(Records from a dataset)
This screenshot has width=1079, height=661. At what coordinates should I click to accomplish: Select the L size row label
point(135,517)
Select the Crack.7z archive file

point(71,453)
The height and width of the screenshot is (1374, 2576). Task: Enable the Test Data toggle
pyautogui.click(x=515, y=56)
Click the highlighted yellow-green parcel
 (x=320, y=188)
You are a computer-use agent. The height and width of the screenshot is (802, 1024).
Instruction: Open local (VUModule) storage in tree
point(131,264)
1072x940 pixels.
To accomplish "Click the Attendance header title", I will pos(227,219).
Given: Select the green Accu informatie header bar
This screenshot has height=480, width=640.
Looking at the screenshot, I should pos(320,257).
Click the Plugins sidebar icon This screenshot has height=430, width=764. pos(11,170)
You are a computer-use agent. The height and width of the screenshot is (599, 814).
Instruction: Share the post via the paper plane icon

AIM OF THE TASK -
Swap each "Instruction" in the records above for "Command", and write the records out again with nothing else changed.

SOLUTION TO THIS TASK -
This screenshot has width=1079, height=661. At what coordinates should I click to accomplish: Select the L size row label
point(135,517)
Select the Crack.7z archive file

point(71,453)
The height and width of the screenshot is (1374, 2576). Task: Enable the Test Data toggle
pyautogui.click(x=515, y=56)
Click the highlighted yellow-green parcel
 (x=320, y=188)
You are a computer-use agent. The height and width of the screenshot is (802, 1024).
Command: Open local (VUModule) storage in tree
point(131,264)
1072x940 pixels.
To accomplish "Click the Attendance header title", I will pos(227,219).
Given: Select the green Accu informatie header bar
This screenshot has height=480, width=640.
Looking at the screenshot, I should pos(320,257).
Click the Plugins sidebar icon This screenshot has height=430, width=764. pos(11,170)
You are a computer-use agent. The height and width of the screenshot is (599, 814).
Command: Share the post via the paper plane icon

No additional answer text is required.